_TASK GOAL_
Reproduce only the data from the line with "Tap the burger icon next to Meat" up to and including the line with "pyautogui.click(x=292, y=147)", keeping every request unchanged and raising each coordinate in the answers by 65.

(Entries for locating text and elements)
— BEGIN —

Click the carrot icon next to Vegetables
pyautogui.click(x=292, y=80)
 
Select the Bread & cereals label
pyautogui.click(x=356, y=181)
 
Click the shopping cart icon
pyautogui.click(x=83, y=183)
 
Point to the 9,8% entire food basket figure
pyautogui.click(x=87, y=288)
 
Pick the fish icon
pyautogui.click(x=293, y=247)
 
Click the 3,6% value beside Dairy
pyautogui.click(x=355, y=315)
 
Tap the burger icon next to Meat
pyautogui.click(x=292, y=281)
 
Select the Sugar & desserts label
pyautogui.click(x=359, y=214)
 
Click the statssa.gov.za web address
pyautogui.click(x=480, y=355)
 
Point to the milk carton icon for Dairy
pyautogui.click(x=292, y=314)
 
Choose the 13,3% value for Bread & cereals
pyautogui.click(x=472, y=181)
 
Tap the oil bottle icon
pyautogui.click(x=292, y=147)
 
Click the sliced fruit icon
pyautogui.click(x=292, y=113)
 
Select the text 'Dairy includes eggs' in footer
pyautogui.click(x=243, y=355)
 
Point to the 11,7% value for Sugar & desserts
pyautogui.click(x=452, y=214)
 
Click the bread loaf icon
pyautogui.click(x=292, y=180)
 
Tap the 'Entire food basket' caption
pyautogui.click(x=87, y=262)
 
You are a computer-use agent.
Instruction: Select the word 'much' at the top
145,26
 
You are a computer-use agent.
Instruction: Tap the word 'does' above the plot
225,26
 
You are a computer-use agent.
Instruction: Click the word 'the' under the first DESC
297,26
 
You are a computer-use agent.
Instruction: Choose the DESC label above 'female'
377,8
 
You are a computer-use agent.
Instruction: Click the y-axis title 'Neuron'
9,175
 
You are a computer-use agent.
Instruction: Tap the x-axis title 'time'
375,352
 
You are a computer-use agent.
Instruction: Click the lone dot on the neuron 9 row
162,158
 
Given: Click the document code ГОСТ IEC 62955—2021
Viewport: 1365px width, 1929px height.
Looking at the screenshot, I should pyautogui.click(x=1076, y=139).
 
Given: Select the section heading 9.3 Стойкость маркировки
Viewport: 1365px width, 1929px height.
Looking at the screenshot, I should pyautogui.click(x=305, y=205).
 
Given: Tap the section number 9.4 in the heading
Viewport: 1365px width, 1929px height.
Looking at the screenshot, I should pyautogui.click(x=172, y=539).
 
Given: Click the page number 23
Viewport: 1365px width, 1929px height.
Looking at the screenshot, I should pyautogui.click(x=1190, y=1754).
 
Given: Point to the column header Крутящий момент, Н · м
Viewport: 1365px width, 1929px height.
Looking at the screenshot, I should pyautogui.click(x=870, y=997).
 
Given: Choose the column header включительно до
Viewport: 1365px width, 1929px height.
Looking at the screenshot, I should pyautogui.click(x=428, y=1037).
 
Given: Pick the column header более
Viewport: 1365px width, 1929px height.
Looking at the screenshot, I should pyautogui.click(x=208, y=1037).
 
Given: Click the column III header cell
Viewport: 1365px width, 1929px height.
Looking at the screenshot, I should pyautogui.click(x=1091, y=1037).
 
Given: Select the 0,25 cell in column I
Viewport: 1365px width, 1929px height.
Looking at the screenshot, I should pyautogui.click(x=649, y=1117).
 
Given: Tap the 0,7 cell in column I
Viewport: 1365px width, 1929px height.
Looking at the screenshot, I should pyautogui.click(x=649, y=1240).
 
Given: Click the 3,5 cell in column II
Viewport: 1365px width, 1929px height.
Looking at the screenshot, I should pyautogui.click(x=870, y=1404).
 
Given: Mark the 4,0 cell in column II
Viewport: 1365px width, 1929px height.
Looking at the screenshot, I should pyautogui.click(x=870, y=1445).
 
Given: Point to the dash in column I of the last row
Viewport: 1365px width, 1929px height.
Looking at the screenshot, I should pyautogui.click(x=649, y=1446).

— END —

_COMPLETED EXERCISE_
Tap the burger icon next to Meat
pyautogui.click(x=357, y=346)
 
Select the Sugar & desserts label
pyautogui.click(x=424, y=279)
 
Click the statssa.gov.za web address
pyautogui.click(x=545, y=420)
 
Point to the milk carton icon for Dairy
pyautogui.click(x=357, y=379)
 
Choose the 13,3% value for Bread & cereals
pyautogui.click(x=537, y=246)
 
Tap the oil bottle icon
pyautogui.click(x=357, y=212)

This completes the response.